Para-se o mimo? E quando? Mas então não se pára de dar mimo? Não há excesso, ou será que há falta?

Há muito receio que se “estrague com mimos”, ou, pelo contrário, que lhe falte mimos, que seja carente e as consequências que poderão resultar de ambas as situações. Primeiro, dizer que são ambas posições extremas, de tudo ou nada, de sempre ou nunca. Em tudo na vida e na educação não é excepção, estas distorções extremistas não são, em momento algum, boas referências. Porque todos os miúdos são diferentes. Porque as situações, contextos e histórias de vida são diferentes e porque a vida tem tanta diversidade e momentos que, conceitos tão extremados, soam a receita ou solução mágica e essas não existem na educação. Costumo pensar e observar na prática clínica, nos casos que vou seguindo e noutros que estudo, que não há, de facto, mimos a mais, pode é haver “nãos” a menos, regras que oscilam e mimos dados fora do sítio, quando é tempo de dar limites, de ensinar que algo é errado e que é preciso corrigir e como corrigir. É um caminho desafiante, bem sei, este de estar disponível para muito mimo e depois saber quando é o momento de parar, mudar a expressão e dizer “não”, um jogo de não cair em tudo ou nada, de conseguir estar atento, disponível e capaz de não cair em sempres ou nuncas e de não ter medo de mimar, porque depois não se vai saber dar limites. São dimensões que se relacionam, mas porque devem coexistir, uma com a outra, dadas, vividas, criadas pelo adulto com a criança/adolescente.

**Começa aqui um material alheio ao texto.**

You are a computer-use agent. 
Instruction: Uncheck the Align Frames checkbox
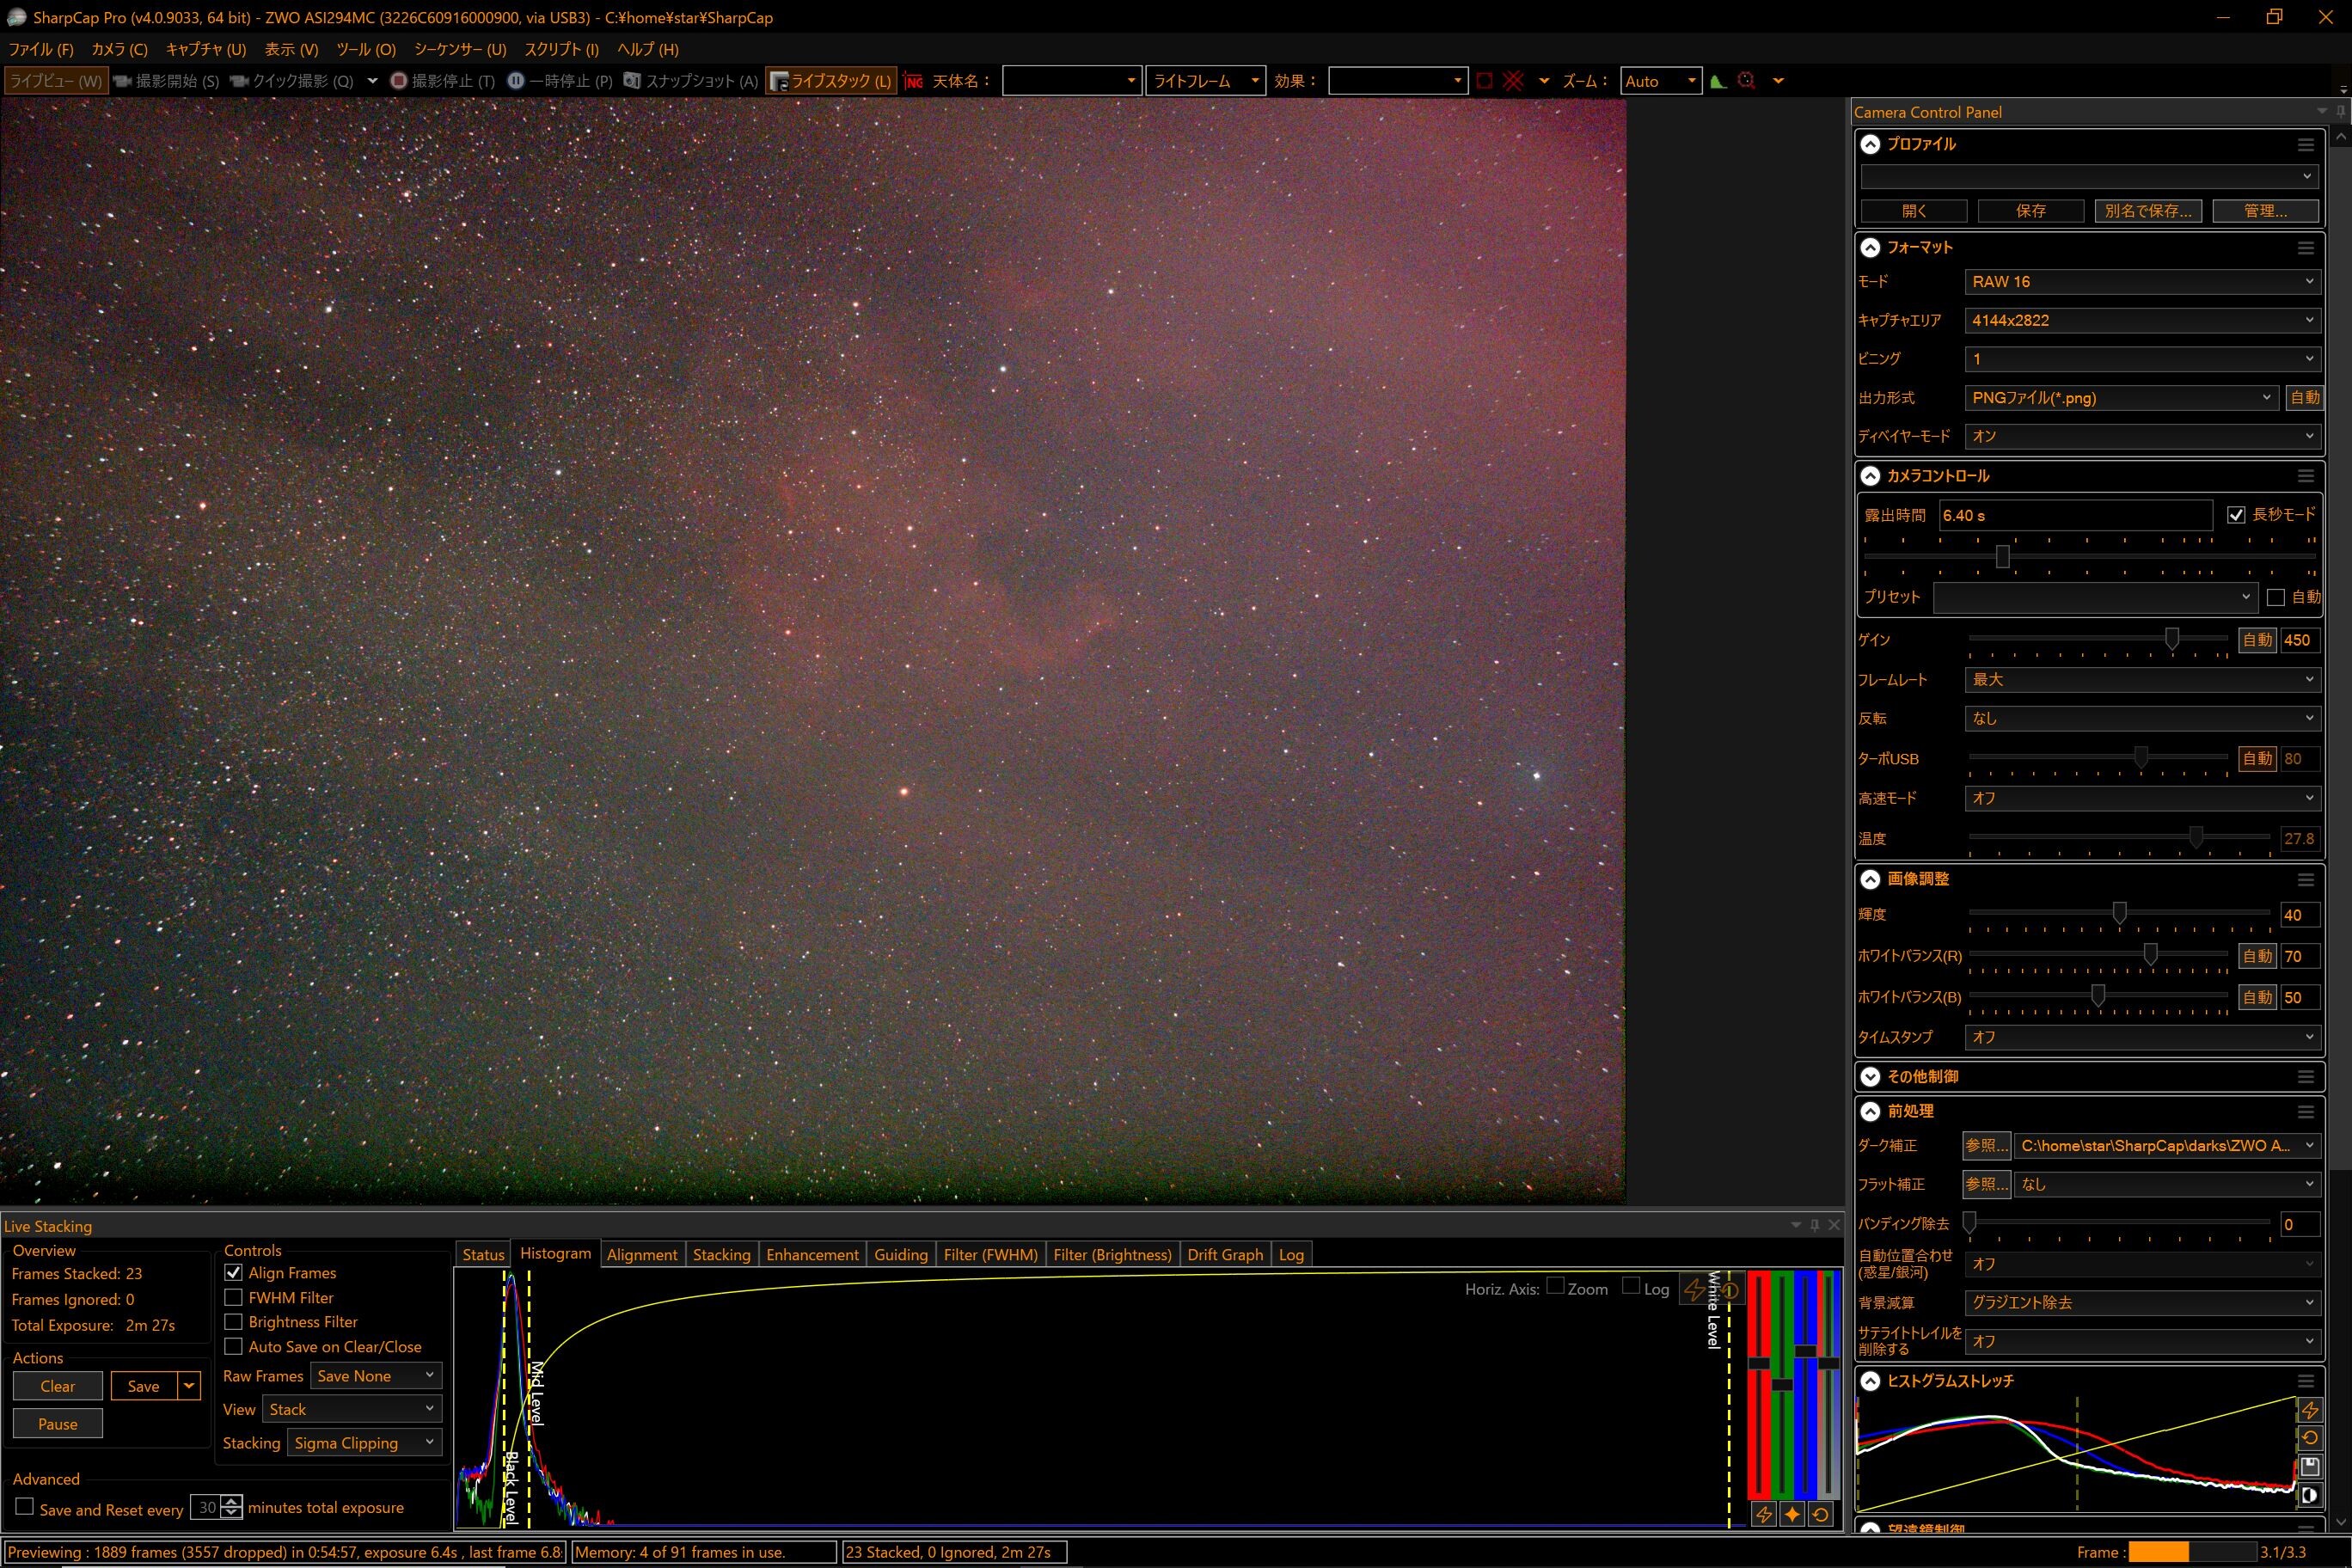coord(233,1272)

Por vezes, é mesmo uma tarefa difícil para os pais, para as mães ou outros cuidadores transmitirem afectos, porque não receberam, porque os fecharam dentro deles por sobrevivência durante o seu próprio crescimento e agora dizem-me e mostram que não o sabem fazer. E é incrível como os miúdos são os melhores mestres do afecto nessas situações, mesmo para quem há muito não sabe como dar, nem como receber. Basta deixar fluir; sentar-se no chão, escutá-los, disponibilizar- se para brincar, ver o que lhe querem mostrar, deixar que lhe dêem a mão e interessar-se, genuinamente, estar presente no presente.

Com os adolescentes, substituir o inquérito fechado pela conversa curiosa, sem crítica, pelo interesse nos temas que gosta, no que vê, no que ouve, no que fala, no saber guardar para a intimidade de casa as festinhas na cabeça ou o beijinho quando vai dormir, não revelando aos amigos do adolescente que o faz. E sim, por vezes, certos gostos e conversas do adolescente podem mesmo ser desinteressantes ou pouco cativantes para o adulto, mas o objectivo é cuidar e mimar, lembra-se?

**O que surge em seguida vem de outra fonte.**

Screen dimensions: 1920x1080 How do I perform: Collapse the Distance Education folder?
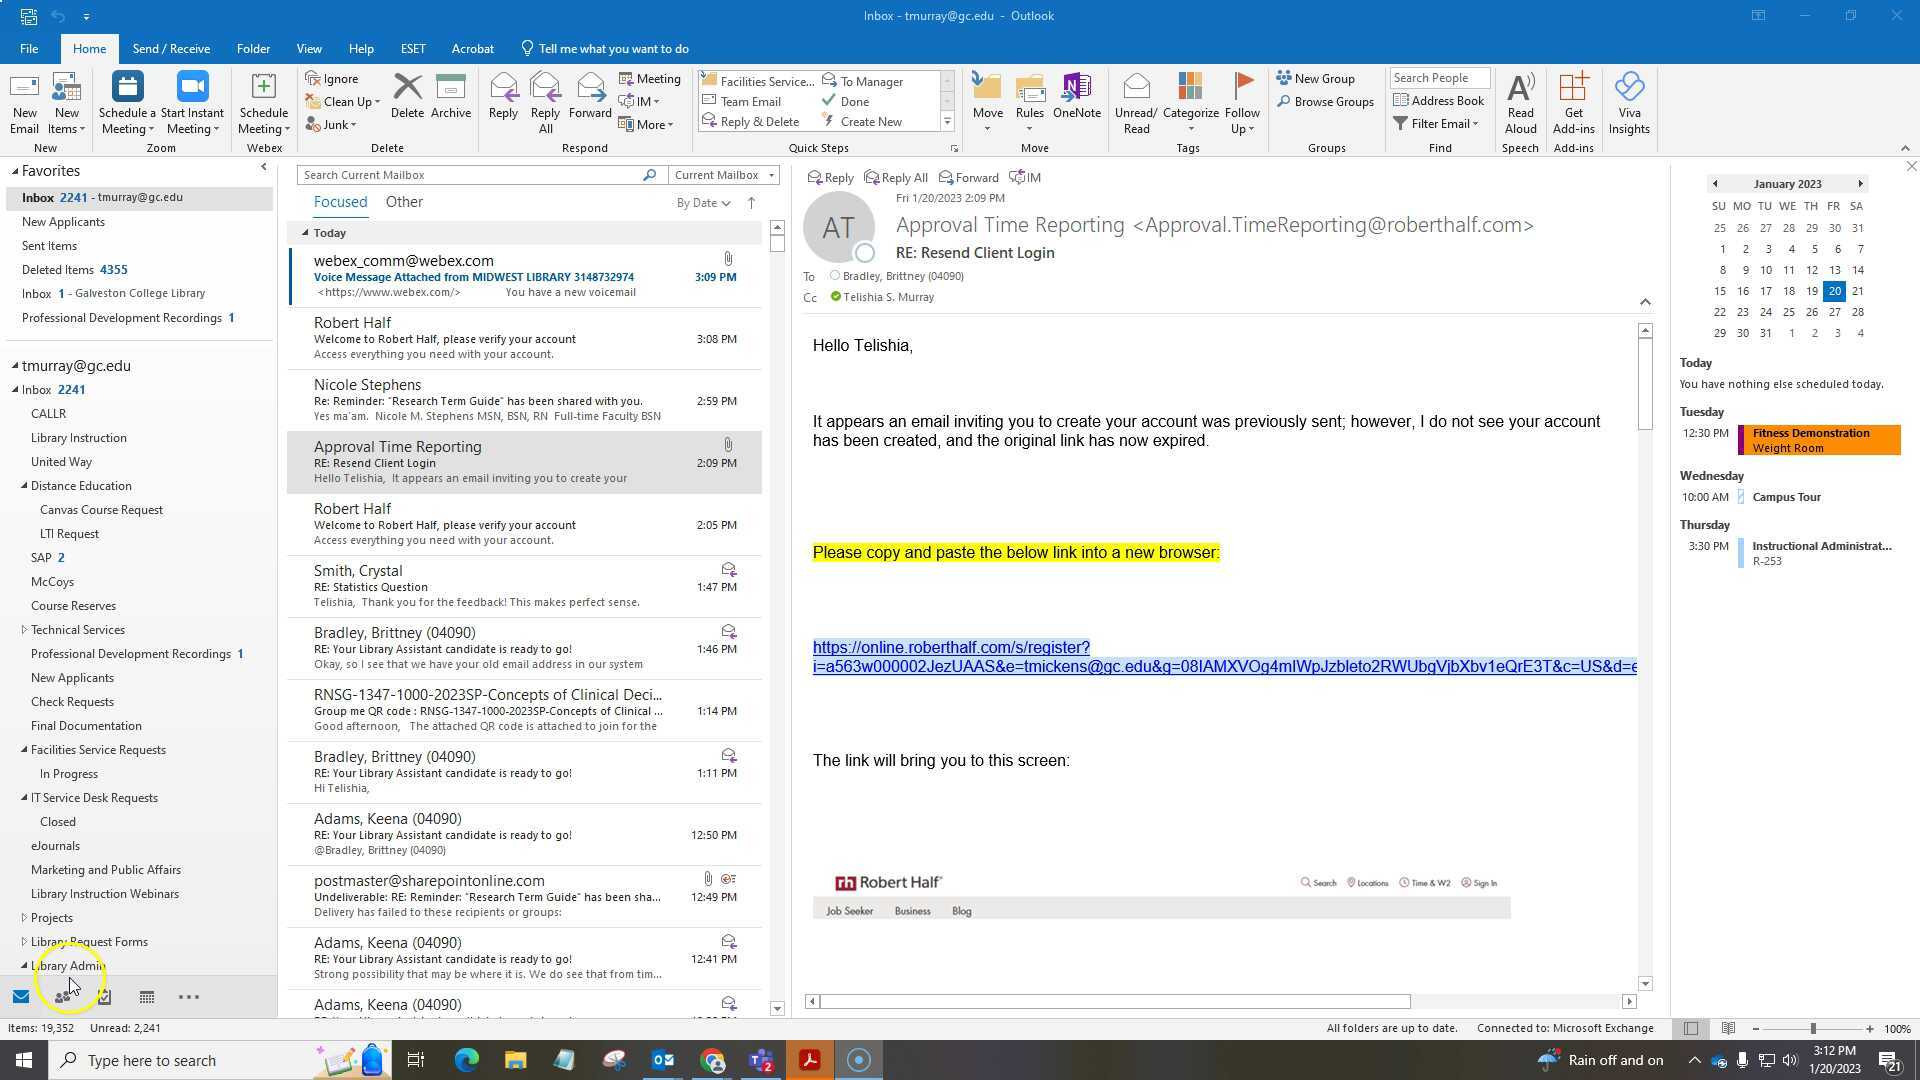(x=25, y=486)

Não há por isso mimos a mais

A minha prescrição é que os dê, que os viva em todas as fases, enquanto contributo fundamental para a construção da personalidade da criança/adolescente, como o alicerce sólido e de base para que, depois, tudo o resto possa ser transmitido e cimentado, com maior facilidade e tranquilidade. Não receie de o inundar de mimos, receie sim que não consiga dizer não, mesmo depois de o ter mimado, receie sim que o mimo apareça quando é momento de dizer que é errado e de discordar de algum comportamento ou atitude. E se aparecer, pense porquê, tire conclusões ou peça ajuda para perceber por que o mimo aparece sempre, por que dá todo o mimo, sempre. Ao contrário, o mesmo. Pense, reflicta ou peça ajuda para perceber por que nunca dá mimo, por que não há afecto na relação com o seu filho, por que não estão ligados.

Nem sempre, nem nunca, nem tudo, nem nada. E aja, hoje, no presente, e não atire para o futuro, não diga que será amanhã que vão estar mais próximos. Trabalhe hoje, no mimo, no afecto, seja num elogio ou num abraço. Os miúdos agradecem e eu sei, porque já assisti, os adultos também.

Artigo publicado na revista Kids Marketeer nº3 de Março de 2018.